(Input data begins)
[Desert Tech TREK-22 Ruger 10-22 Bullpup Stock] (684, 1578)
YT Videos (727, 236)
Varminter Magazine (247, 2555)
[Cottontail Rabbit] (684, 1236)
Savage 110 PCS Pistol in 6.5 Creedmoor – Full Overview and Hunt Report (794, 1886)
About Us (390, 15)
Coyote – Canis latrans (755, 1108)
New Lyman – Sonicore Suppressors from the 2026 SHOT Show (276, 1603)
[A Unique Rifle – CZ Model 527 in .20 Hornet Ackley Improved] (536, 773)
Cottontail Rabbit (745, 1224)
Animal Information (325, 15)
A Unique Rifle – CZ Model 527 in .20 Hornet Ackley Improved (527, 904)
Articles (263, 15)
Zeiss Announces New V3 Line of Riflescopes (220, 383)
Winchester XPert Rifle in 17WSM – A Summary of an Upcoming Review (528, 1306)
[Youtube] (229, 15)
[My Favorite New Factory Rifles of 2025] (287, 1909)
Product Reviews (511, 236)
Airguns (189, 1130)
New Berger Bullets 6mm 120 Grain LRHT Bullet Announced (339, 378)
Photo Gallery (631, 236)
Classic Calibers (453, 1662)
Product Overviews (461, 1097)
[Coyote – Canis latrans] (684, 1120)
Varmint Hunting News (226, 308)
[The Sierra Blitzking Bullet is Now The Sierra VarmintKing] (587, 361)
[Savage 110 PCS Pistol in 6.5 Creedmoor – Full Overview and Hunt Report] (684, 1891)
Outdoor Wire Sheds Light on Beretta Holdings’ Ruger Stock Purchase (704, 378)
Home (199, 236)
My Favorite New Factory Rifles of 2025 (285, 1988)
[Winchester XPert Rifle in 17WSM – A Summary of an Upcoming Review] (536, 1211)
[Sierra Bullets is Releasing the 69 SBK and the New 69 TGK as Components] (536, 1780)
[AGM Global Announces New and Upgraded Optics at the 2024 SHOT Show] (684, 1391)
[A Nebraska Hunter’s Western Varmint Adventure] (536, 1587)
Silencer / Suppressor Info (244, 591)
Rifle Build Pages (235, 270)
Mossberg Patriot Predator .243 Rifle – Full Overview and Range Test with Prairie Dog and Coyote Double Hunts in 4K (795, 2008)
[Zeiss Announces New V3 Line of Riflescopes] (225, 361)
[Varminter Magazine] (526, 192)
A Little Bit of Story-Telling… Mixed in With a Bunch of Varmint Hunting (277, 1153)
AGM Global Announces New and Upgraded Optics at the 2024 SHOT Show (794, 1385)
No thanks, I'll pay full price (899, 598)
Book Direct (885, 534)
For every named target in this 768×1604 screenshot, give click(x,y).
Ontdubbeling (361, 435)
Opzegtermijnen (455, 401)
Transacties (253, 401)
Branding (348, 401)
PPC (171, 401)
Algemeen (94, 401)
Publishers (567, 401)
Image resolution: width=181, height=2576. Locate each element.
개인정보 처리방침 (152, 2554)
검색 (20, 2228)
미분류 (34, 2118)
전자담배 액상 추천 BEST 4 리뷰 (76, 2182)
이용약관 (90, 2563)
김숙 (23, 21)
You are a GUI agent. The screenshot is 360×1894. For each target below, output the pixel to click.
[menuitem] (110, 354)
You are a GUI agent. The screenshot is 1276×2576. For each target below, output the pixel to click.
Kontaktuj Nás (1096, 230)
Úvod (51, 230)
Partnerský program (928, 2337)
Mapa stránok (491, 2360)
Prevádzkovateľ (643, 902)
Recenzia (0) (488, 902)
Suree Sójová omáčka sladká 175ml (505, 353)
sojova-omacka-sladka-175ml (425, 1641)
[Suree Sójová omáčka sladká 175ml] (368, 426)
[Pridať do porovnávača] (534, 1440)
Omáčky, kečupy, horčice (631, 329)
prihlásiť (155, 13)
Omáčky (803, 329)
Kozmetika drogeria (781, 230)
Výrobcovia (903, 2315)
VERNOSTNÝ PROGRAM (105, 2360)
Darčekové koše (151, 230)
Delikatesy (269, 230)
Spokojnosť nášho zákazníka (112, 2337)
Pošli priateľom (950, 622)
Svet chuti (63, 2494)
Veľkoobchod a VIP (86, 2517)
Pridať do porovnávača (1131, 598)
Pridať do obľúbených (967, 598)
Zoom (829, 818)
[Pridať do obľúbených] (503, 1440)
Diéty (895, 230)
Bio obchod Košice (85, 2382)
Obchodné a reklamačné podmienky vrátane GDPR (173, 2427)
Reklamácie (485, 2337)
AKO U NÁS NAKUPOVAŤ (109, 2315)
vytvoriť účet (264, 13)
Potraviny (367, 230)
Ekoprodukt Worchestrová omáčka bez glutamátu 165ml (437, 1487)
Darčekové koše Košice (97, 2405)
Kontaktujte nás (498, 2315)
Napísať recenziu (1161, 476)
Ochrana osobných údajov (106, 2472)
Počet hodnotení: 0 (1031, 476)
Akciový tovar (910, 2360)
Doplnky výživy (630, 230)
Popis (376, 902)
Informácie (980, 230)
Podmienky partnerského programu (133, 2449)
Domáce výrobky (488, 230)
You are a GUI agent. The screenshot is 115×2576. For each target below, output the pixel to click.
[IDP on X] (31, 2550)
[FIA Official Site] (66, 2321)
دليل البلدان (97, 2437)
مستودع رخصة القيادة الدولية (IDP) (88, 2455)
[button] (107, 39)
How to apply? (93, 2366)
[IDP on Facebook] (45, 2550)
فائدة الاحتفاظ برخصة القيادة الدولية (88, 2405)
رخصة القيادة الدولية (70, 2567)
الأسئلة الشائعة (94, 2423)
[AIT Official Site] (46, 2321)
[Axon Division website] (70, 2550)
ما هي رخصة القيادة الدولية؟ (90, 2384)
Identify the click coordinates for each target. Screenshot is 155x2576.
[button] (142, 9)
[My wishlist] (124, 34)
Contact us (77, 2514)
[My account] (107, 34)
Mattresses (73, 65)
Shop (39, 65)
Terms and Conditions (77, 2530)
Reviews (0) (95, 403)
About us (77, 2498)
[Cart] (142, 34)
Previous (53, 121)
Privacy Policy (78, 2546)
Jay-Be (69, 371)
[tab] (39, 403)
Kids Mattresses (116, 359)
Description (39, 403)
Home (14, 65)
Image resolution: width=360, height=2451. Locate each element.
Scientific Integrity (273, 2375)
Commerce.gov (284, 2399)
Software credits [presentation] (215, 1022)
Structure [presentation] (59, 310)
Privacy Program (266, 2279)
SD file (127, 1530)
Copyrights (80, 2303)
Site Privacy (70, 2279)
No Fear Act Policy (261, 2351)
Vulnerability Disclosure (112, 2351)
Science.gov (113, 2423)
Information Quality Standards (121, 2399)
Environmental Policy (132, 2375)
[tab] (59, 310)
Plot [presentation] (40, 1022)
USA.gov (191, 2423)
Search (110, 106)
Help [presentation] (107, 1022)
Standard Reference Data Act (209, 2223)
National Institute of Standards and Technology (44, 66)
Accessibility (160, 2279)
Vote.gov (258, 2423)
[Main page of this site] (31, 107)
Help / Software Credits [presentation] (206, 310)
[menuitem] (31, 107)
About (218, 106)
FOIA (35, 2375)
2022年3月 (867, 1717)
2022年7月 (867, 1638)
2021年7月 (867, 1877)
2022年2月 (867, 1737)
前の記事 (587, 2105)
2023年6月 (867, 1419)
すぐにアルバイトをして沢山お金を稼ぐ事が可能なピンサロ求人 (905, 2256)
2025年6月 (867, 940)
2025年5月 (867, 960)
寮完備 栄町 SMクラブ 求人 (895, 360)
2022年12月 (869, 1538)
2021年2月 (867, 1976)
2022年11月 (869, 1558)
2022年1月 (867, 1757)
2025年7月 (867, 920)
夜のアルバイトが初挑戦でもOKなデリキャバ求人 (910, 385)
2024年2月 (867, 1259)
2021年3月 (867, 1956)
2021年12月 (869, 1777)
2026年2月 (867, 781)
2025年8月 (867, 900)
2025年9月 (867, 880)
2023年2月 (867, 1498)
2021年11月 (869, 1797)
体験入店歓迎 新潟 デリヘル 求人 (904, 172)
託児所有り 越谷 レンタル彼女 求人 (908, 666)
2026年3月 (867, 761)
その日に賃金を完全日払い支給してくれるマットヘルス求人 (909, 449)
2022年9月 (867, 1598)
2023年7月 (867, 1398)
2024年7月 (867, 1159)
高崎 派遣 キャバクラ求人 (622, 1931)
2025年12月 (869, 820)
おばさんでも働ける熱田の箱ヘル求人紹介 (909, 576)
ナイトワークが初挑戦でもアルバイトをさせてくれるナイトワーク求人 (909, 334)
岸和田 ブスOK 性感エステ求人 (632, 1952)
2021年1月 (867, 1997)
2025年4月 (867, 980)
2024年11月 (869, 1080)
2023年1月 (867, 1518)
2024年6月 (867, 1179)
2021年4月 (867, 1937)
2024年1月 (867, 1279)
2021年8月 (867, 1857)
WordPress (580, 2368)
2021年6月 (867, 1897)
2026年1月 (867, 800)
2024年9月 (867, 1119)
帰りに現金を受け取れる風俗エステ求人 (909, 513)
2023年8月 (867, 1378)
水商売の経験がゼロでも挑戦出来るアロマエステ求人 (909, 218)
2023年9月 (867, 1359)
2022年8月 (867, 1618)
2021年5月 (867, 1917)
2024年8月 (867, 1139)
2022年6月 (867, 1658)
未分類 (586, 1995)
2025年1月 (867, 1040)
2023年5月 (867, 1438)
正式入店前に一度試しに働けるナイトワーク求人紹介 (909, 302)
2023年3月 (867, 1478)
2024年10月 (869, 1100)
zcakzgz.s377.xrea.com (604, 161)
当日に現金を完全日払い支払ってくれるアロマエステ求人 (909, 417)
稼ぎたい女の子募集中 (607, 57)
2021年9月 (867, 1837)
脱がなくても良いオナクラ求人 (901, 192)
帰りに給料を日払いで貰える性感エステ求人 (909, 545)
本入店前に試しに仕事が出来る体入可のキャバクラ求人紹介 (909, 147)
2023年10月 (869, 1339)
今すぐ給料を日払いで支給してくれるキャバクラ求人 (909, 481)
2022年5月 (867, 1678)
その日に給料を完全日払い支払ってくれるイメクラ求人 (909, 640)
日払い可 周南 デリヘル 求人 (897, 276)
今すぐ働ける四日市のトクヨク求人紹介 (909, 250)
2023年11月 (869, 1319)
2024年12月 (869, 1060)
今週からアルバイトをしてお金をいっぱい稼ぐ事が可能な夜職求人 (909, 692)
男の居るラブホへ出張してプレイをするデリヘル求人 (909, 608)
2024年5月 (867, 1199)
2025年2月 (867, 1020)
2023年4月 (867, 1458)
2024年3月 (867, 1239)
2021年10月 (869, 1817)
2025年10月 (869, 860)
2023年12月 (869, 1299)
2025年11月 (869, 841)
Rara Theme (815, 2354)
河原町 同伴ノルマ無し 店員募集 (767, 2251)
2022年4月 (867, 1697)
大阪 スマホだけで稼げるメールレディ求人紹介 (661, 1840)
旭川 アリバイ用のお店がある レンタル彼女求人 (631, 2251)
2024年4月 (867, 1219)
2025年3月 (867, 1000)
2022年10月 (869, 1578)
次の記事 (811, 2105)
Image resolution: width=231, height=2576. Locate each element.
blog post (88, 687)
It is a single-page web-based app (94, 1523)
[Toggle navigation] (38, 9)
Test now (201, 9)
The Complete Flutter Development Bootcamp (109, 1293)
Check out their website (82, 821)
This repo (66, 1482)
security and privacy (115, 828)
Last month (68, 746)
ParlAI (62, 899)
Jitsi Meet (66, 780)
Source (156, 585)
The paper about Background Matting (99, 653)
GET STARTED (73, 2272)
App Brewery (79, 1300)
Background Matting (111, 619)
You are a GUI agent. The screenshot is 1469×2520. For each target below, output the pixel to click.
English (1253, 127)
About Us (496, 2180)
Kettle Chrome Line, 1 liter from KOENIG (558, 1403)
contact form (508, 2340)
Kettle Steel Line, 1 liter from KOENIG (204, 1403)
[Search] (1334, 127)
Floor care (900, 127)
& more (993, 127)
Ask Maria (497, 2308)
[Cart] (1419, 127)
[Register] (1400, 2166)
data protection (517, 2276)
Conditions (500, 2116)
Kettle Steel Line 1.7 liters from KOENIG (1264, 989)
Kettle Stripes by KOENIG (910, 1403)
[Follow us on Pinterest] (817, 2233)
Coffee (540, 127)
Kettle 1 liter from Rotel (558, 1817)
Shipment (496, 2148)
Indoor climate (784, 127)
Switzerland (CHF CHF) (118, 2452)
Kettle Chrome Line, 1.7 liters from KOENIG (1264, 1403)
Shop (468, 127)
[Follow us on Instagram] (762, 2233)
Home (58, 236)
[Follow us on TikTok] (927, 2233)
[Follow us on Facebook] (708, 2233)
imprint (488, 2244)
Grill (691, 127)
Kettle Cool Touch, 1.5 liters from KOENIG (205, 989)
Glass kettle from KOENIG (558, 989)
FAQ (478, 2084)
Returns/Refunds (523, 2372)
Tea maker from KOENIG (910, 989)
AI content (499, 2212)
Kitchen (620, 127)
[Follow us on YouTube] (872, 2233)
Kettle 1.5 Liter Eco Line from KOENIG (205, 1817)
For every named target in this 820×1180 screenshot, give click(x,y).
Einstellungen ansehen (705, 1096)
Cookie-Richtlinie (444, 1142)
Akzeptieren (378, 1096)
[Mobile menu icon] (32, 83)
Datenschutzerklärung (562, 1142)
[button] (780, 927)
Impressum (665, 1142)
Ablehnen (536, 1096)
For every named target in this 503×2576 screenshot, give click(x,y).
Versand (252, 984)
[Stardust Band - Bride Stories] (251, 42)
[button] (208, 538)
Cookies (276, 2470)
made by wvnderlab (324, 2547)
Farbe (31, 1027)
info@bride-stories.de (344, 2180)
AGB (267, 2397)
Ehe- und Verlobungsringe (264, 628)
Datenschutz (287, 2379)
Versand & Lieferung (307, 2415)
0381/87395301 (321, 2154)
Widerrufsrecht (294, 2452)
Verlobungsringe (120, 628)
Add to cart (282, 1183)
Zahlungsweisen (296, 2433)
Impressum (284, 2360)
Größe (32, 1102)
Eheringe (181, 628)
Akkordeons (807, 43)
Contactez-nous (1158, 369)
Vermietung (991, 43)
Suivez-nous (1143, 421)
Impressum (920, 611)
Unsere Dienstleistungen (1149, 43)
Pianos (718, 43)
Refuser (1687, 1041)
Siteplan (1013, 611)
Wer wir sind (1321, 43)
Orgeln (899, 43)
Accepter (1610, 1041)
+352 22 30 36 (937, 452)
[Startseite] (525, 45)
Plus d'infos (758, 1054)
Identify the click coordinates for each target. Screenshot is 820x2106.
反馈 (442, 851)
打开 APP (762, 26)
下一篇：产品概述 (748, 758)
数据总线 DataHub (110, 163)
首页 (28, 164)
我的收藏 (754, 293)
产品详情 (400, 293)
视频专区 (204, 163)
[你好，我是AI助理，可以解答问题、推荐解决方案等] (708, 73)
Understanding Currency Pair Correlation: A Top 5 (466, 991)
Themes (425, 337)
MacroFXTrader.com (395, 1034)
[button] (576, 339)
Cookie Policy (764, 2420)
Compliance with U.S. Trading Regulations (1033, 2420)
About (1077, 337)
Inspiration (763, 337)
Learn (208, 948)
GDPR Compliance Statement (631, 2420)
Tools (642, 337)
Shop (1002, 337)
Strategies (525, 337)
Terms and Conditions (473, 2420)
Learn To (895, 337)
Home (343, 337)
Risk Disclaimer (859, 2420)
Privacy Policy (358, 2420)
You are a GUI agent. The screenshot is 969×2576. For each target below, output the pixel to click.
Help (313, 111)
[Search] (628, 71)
(Input data ends)
§ **Exercise details**
Set the entries down again exactly, beginning with their first line and ending with the line that contains "Zeiss Announces New V3 Line of Riflescopes (220, 383)"; omit all other lines.

§ **Written answer**
[Desert Tech TREK-22 Ruger 10-22 Bullpup Stock] (684, 1578)
YT Videos (727, 236)
Varminter Magazine (247, 2555)
[Cottontail Rabbit] (684, 1236)
Savage 110 PCS Pistol in 6.5 Creedmoor – Full Overview and Hunt Report (794, 1886)
About Us (390, 15)
Coyote – Canis latrans (755, 1108)
New Lyman – Sonicore Suppressors from the 2026 SHOT Show (276, 1603)
[A Unique Rifle – CZ Model 527 in .20 Hornet Ackley Improved] (536, 773)
Cottontail Rabbit (745, 1224)
Animal Information (325, 15)
A Unique Rifle – CZ Model 527 in .20 Hornet Ackley Improved (527, 904)
Articles (263, 15)
Zeiss Announces New V3 Line of Riflescopes (220, 383)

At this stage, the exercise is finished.